Aspiring MBAs: Do You Need to Scrub Your Social Media Profile?

The social media antics of MBA applicants are fast becoming a new area of scrutiny for admissions officials at many top business schools. In fact, one prominent MBA admissions consulting firm has even begun to offer a  “social media audit” to prepare for applicants for Google and Facebook searches by admissions teams.

The company, Chicago-based The MBA Exchange, combs the Internet for damaging information left on websites by applicants or their friends: from a Foursquare check-in at a strip club to a Flickr photo of drunken friends at an out-of-control house party.

Dan Bauer, managing director of The MBA Exchange, says he came up with the  idea for the service last summer after visiting with several admissions officials at top business schools.

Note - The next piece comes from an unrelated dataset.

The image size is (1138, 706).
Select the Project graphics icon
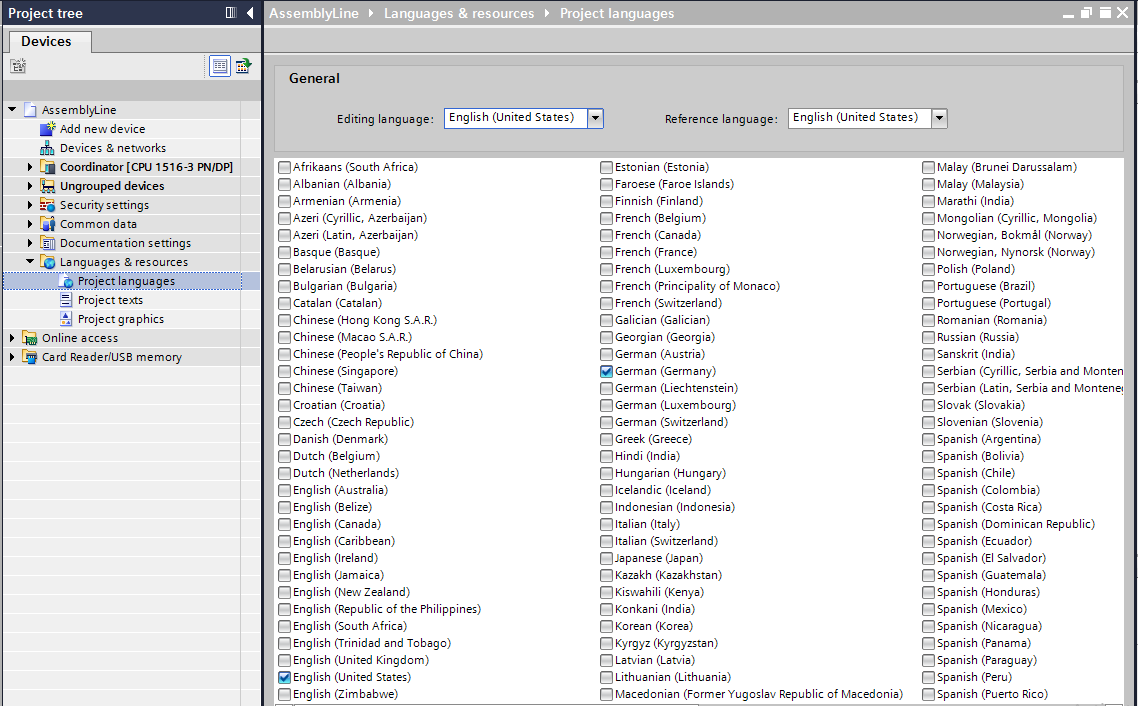pyautogui.click(x=67, y=319)
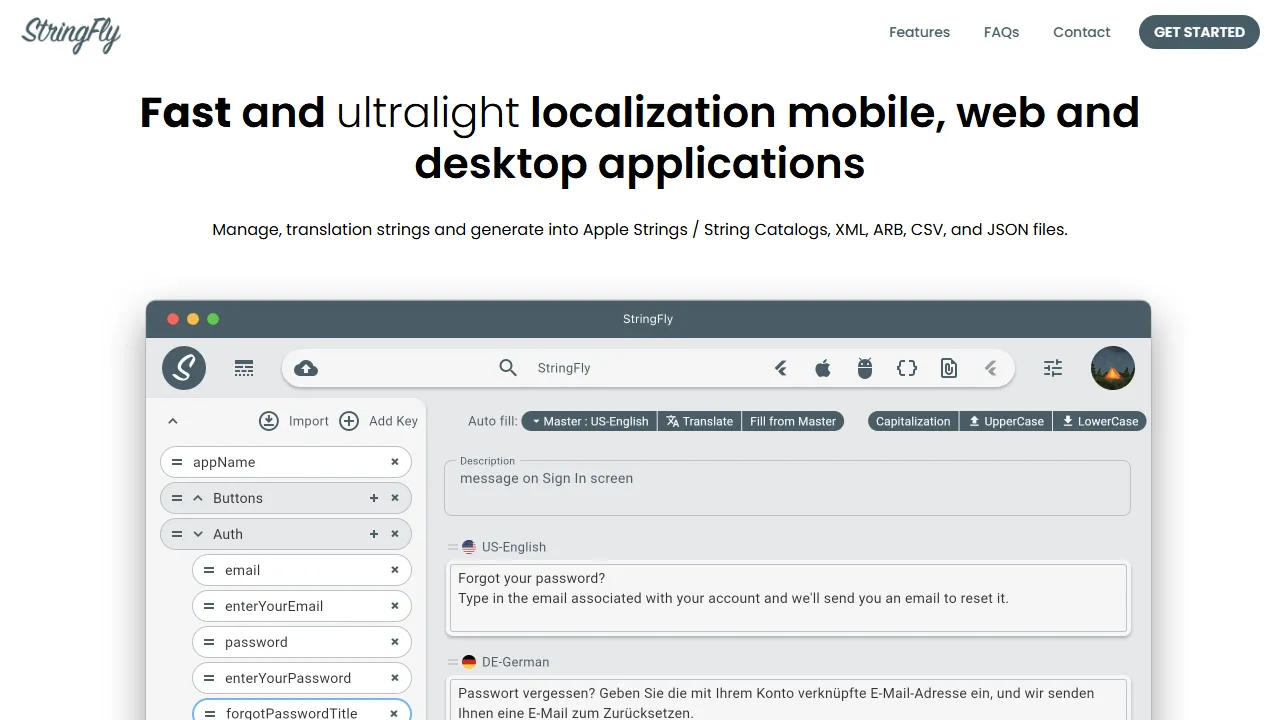Click the Add Key button

379,421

“We realized there is a growing trend among B-schools to go beyond the submitted application by also exploring a candidate’s social media profile,” says Bauer. “The admissions staff wants to see how future MBAs present themselves on Facebook, LinkedIn, and Twitter. “

Bauer and his consultants then began asking their clients how carefully they managed their own social networking profiles. “The response was nearly universal: ‘I’m really not sure,’” he says. “It’s not just what applicants post, but also what has been posted about them — or about others with the same name — that can jeopardize their chances for MBA admission.”

Harvard Business School, through a spokesperson, confirmed that it now does Internet searches on applicants. However, most business schools do not have a pro-active policy of online screening but are likely to do so if something seems amiss in the formal application.

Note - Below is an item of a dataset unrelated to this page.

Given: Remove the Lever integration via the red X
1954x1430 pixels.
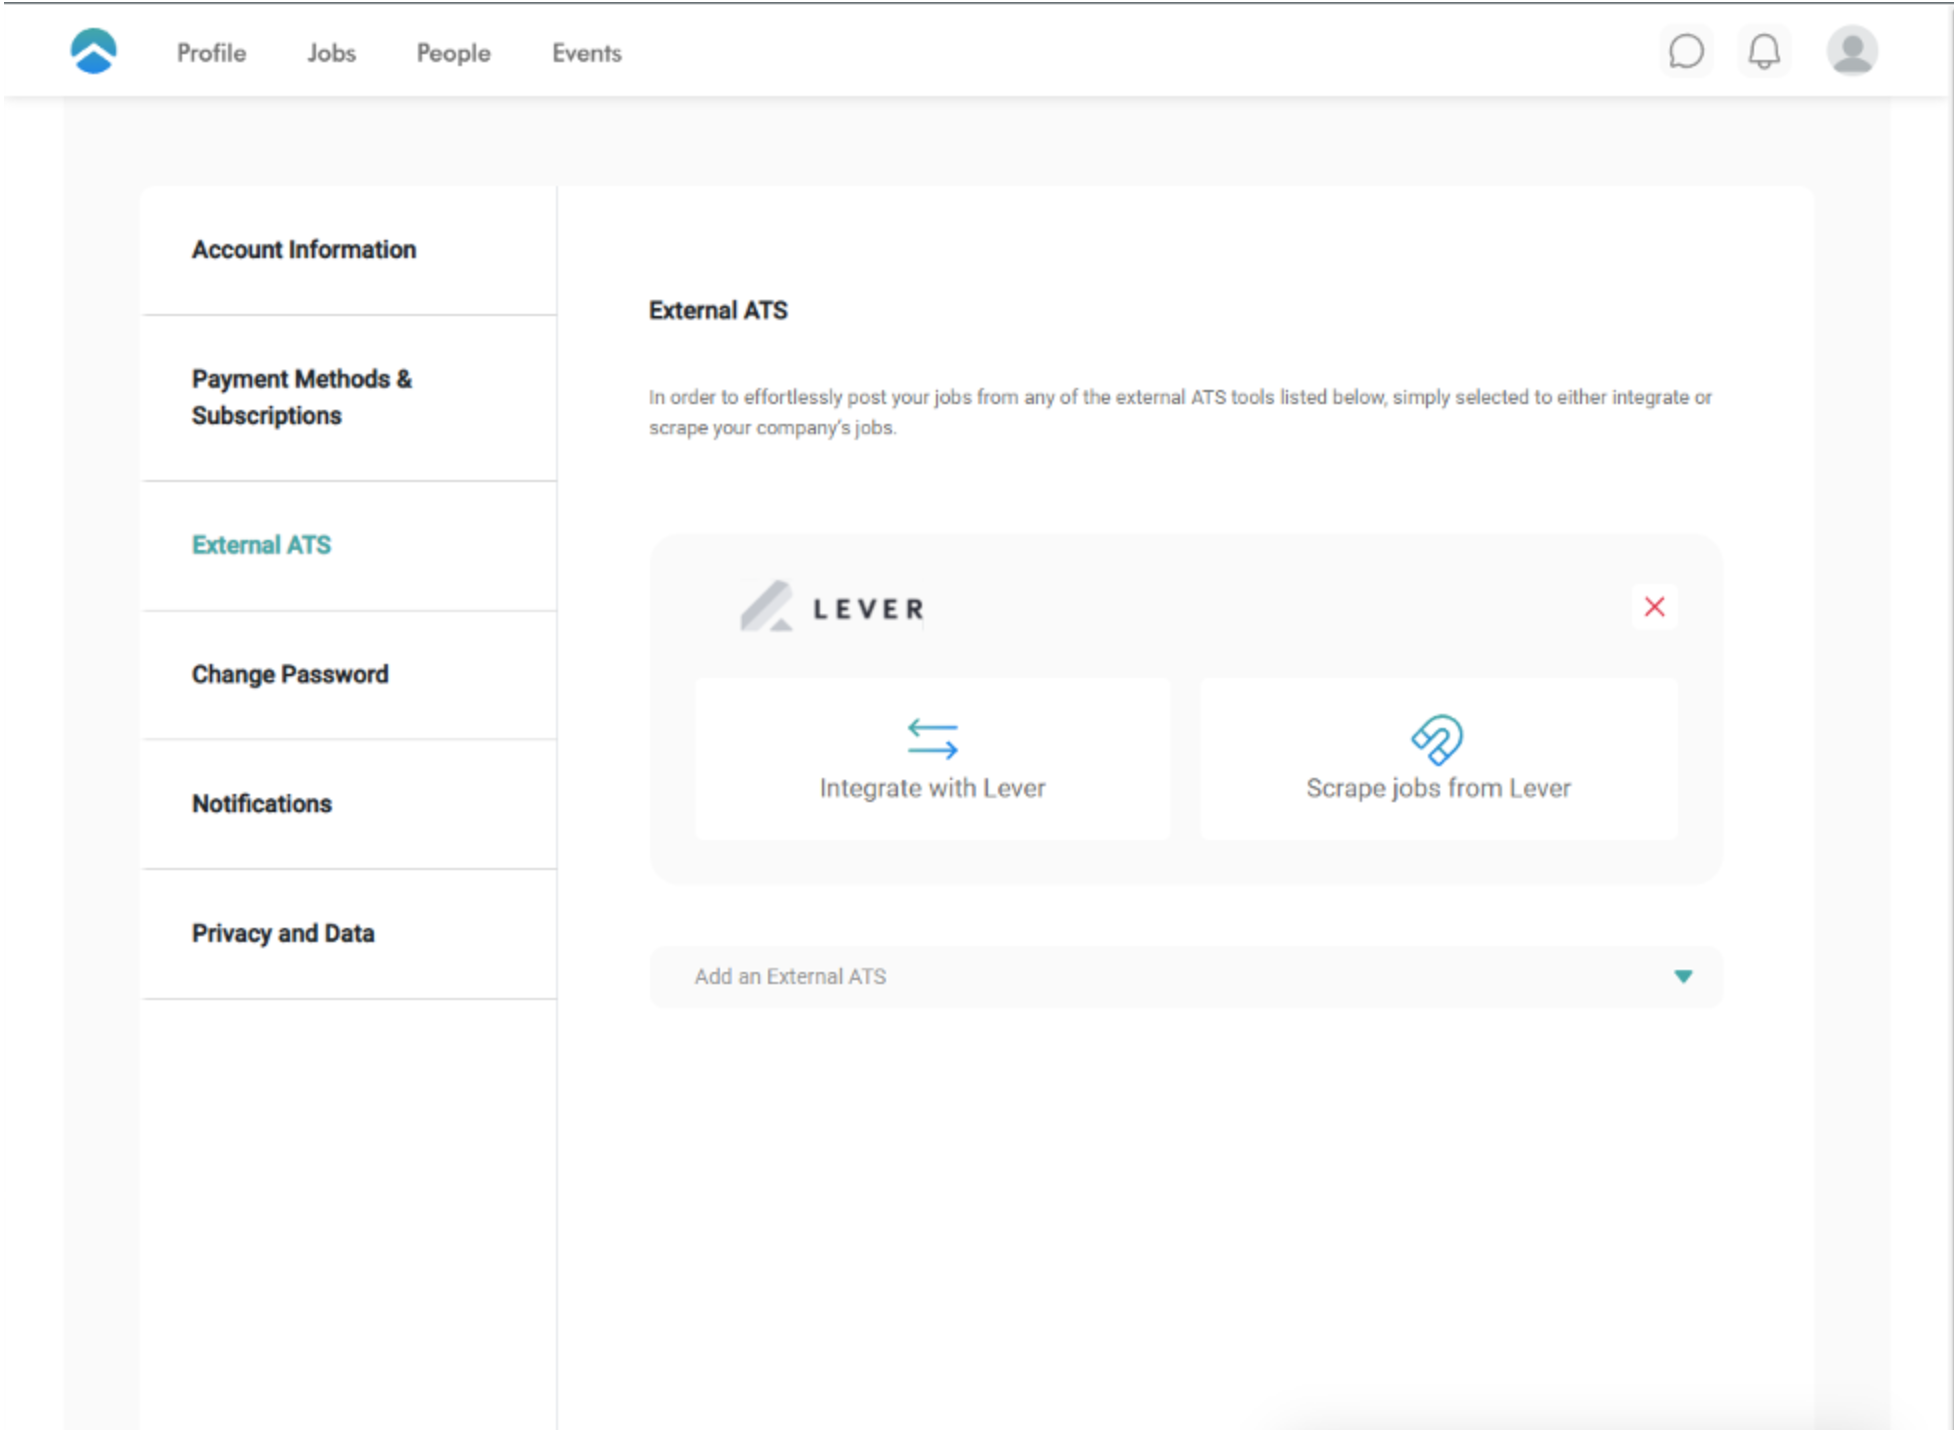Looking at the screenshot, I should pos(1654,606).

“We don’t systematically Google applicants or look up people on Facebook,” says Lisa Beisser, senior associate director of MBA admissions at North Carolina’s Kenan-Flagler Business School. “But if something strange comes up in an applicant’s essay, we will check a Facebook page.”

Stanford’s Graduate School of Business also lacks a “specific policy or procedure to systematically review the social media sites of each applicant,” according to a spokesperson. But “if something like this were brought to an admissions officer’s attention, it would be dealt with on a case-by-case basis just as all the information we have on any given candidate is,” the Stanford official says.

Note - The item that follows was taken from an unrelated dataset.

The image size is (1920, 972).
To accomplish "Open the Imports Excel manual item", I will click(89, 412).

Some tech savvy applicants, using reverse search techniques, have told other admissions consultants that they discovered that some business schools were doing Google searches on their names. At many top business schools, including Chicago’s Booth and the Wharton School, second-year students and alumni often screen and interview applicants. They may be far more likely to perform a Google search on someone they’re evaluating for admission.


“Admission decisions are so subjective,” adds Beisser. “Many are looking for a reason to admit or deny so it could push someone over the edge.” So far, says Bauer that his firm has uncovered several near-catastrophic boo-boos by current applicants to several top-tier MBA programs, including Harvard, Stanford, Wharton and Columbia. Some examples:

-An applicant who unfortunately shares the same name as a convicted murderer.

-An applicant who had featured photos on Flickr of himself proudly posing in front of a “shoppe” in Amsterdam’s infamous red-light district.